罗暗自叹息,原来……只是给他擦个口红啊……
“哦,对了,罗。”
“嗯?”
“你……喜欢我长发还是短发的样子啊?”
“都喜欢。”罗没有半点的犹豫地说道。
“嗯嗯,那就好。”林夕笑着说道,“想来你也应该没有见过我剪短发的样子,若你不喜欢,我就再留起来好了。”
“你要做什么?”
“当然是……你的假发啦。”林夕理所当然地说道。
“你……假发的事情另想吧。你刚变回来,就又剪短发……”罗看着林夕那头及腰的长发,实在是舍不得。
“你笨呐。用你的能力给我剪啊。之后再按回去不就是了。”林夕说道,将一旁的鬼哭递给罗,“只要这期间,你不丧失意识就可以了。”
“我……不会剪发。”罗无奈地说道。
若是别人的话,罗不用眨眼,一刀就砍了过去,没有任何心里负担。可若是林夕……他就要掂量着,怎么才能剪出最完美的发型。
越是这么想,越是不敢下手。
“随便剪就可以啊。要不……呃,就那种齐刘海,前端后长的短发怎么样?看起来酷酷的,有种特工杀手的冷血风。”林夕摆了一个。
不知道怎么,一想到要换新发型,林夕就跟打了鸡血一样。罗可没有在林夕脸上看出一丝不情愿的样子。
瞧着林夕这充满期待的样子,罗叹了口气,“我试试吧。”
十分钟后。
林夕拿出随身的小圆镜,满意地看着镜子中的自己。
“嗯嗯,不错啊,罗n老师,剪得很好。”
林夕的发型,不是刚才所说的那种冷酷发型,不过是常见的甜美日系,和曾经的娜美很想,但却又有稍微的不同。
本来温婉的气质,瞬间变得俏皮可爱。
罗也是眼前一亮,觉得这样的林夕也很好。只不过,再瞧了瞧……不敢说,他其实还是觉得林夕长发比较好。不是好不好看的问题,而是少了那么几分的手感。
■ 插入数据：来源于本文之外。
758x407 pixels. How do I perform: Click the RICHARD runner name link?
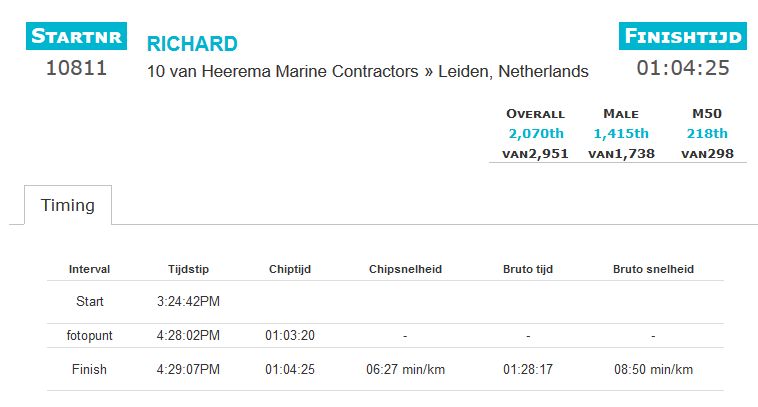click(192, 44)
他只是心想着,结束之后,将手里拎着得长发赶快给林夕再按回去。
然后,罗动用能力,将林夕剪下来的长发……
哎
一根一根的接在自己头发上。
林夕瞧着长发版的罗,偷笑着说道。
“哎呦,不错哦,长发美人。”
“林夕,把你的镜子给我看一眼。”
“镜子?没有哦,我哪里有那种东西。”林夕装作若无其事的说道,可是脸上的笑意早就出卖了她。
“刚才你是怎么看自己发型的?快点拿来。”罗淡淡说道。
“那……好吧好吧,你可不要生气啊。”林夕嬉皮笑脸地将自己的小镜子递给罗。
罗接过来,打开,瞧了一眼镜子中的自己。
他的嘴角不由得抽了一下,感觉自己的一世英名早就在林夕手上毁得稀巴烂,但愿不会有第二人认出他是谁。